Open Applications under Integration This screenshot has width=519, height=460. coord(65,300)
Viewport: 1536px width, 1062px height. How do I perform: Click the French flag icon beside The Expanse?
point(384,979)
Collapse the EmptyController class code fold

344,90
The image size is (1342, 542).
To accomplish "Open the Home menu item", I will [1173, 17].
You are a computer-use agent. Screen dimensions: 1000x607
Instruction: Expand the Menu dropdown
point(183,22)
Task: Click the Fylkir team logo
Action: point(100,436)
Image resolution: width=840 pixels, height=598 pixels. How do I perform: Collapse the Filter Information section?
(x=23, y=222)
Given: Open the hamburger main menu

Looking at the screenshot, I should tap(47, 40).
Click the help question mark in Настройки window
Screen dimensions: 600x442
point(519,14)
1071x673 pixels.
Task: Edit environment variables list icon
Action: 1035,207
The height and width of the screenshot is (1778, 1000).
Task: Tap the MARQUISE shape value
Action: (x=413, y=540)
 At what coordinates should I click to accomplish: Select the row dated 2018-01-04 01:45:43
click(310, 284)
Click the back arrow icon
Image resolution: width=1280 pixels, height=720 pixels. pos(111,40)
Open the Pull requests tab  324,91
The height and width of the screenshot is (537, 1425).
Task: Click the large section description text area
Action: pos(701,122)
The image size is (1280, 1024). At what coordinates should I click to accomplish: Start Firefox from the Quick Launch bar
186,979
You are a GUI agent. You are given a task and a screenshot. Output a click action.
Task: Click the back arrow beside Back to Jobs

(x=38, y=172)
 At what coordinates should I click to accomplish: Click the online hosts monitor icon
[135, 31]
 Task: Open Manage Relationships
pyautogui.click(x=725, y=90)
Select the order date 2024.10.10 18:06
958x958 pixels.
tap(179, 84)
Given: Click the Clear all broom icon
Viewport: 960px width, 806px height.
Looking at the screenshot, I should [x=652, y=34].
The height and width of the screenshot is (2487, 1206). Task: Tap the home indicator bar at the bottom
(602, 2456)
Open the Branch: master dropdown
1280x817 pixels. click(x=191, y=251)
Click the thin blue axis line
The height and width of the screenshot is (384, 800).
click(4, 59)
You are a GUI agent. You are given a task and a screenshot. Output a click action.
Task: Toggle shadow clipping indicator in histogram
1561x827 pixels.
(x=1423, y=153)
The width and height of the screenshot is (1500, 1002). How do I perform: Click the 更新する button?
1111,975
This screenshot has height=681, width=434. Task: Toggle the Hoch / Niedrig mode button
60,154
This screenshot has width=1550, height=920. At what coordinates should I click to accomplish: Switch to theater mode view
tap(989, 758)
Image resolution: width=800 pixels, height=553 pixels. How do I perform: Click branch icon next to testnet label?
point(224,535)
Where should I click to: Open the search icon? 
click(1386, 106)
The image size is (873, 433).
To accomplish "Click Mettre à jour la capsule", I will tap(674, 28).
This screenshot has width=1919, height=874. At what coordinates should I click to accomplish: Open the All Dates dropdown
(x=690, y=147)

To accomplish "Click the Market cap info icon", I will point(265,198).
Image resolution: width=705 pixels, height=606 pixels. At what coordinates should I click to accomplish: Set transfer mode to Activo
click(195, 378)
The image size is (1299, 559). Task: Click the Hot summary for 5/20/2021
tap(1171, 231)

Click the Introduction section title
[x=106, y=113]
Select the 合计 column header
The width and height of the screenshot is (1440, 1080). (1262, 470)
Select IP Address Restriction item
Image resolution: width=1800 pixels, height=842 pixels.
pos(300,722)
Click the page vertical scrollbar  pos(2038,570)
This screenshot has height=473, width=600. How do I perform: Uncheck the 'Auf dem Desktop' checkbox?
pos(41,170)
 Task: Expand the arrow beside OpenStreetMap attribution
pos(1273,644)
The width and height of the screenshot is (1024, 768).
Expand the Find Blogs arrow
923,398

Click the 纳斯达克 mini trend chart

## Work instructions:
Word for word, repeat each line of the listing.

## Response to this exercise:
Open Applications under Integration This screenshot has width=519, height=460. coord(65,300)
Viewport: 1536px width, 1062px height. How do I perform: Click the French flag icon beside The Expanse?
point(384,979)
Collapse the EmptyController class code fold

344,90
The image size is (1342, 542).
To accomplish "Open the Home menu item", I will [1173, 17].
You are a computer-use agent. Screen dimensions: 1000x607
Instruction: Expand the Menu dropdown
point(183,22)
Task: Click the Fylkir team logo
Action: point(100,436)
Image resolution: width=840 pixels, height=598 pixels. How do I perform: Collapse the Filter Information section?
(x=23, y=222)
Given: Open the hamburger main menu

Looking at the screenshot, I should tap(47, 40).
Click the help question mark in Настройки window
Screen dimensions: 600x442
point(519,14)
1071x673 pixels.
Task: Edit environment variables list icon
Action: 1035,207
The height and width of the screenshot is (1778, 1000).
Task: Tap the MARQUISE shape value
Action: (x=413, y=540)
 At what coordinates should I click to accomplish: Select the row dated 2018-01-04 01:45:43
click(310, 284)
Click the back arrow icon
Image resolution: width=1280 pixels, height=720 pixels. pos(111,40)
Open the Pull requests tab  324,91
The height and width of the screenshot is (537, 1425).
Task: Click the large section description text area
Action: pos(701,122)
The image size is (1280, 1024). At what coordinates should I click to accomplish: Start Firefox from the Quick Launch bar
186,979
You are a GUI agent. You are given a task and a screenshot. Output a click action.
Task: Click the back arrow beside Back to Jobs

(x=38, y=172)
 At what coordinates should I click to accomplish: Click the online hosts monitor icon
[135, 31]
 Task: Open Manage Relationships
pyautogui.click(x=725, y=90)
Select the order date 2024.10.10 18:06
958x958 pixels.
tap(179, 84)
Given: Click the Clear all broom icon
Viewport: 960px width, 806px height.
Looking at the screenshot, I should [x=652, y=34].
The height and width of the screenshot is (2487, 1206). Task: Tap the home indicator bar at the bottom
(602, 2456)
Open the Branch: master dropdown
1280x817 pixels. click(x=191, y=251)
Click the thin blue axis line
The height and width of the screenshot is (384, 800).
click(4, 59)
You are a GUI agent. You are given a task and a screenshot. Output a click action.
Task: Toggle shadow clipping indicator in histogram
1561x827 pixels.
(x=1423, y=153)
The width and height of the screenshot is (1500, 1002). How do I perform: Click the 更新する button?
1111,975
This screenshot has height=681, width=434. Task: Toggle the Hoch / Niedrig mode button
60,154
This screenshot has width=1550, height=920. At what coordinates should I click to accomplish: Switch to theater mode view
tap(989, 758)
Image resolution: width=800 pixels, height=553 pixels. How do I perform: Click branch icon next to testnet label?
point(224,535)
Where should I click to: Open the search icon? 
click(1386, 106)
The image size is (873, 433).
To accomplish "Click Mettre à jour la capsule", I will tap(674, 28).
This screenshot has width=1919, height=874. At what coordinates should I click to accomplish: Open the All Dates dropdown
(x=690, y=147)

To accomplish "Click the Market cap info icon", I will point(265,198).
Image resolution: width=705 pixels, height=606 pixels. At what coordinates should I click to accomplish: Set transfer mode to Activo
click(195, 378)
The image size is (1299, 559). Task: Click the Hot summary for 5/20/2021
tap(1171, 231)

Click the Introduction section title
[x=106, y=113]
Select the 合计 column header
The width and height of the screenshot is (1440, 1080). (1262, 470)
Select IP Address Restriction item
Image resolution: width=1800 pixels, height=842 pixels.
pos(300,722)
Click the page vertical scrollbar  pos(2038,570)
This screenshot has height=473, width=600. How do I perform: Uncheck the 'Auf dem Desktop' checkbox?
pos(41,170)
 Task: Expand the arrow beside OpenStreetMap attribution
pos(1273,644)
The width and height of the screenshot is (1024, 768).
Expand the Find Blogs arrow
923,398

Click the 纳斯达克 mini trend chart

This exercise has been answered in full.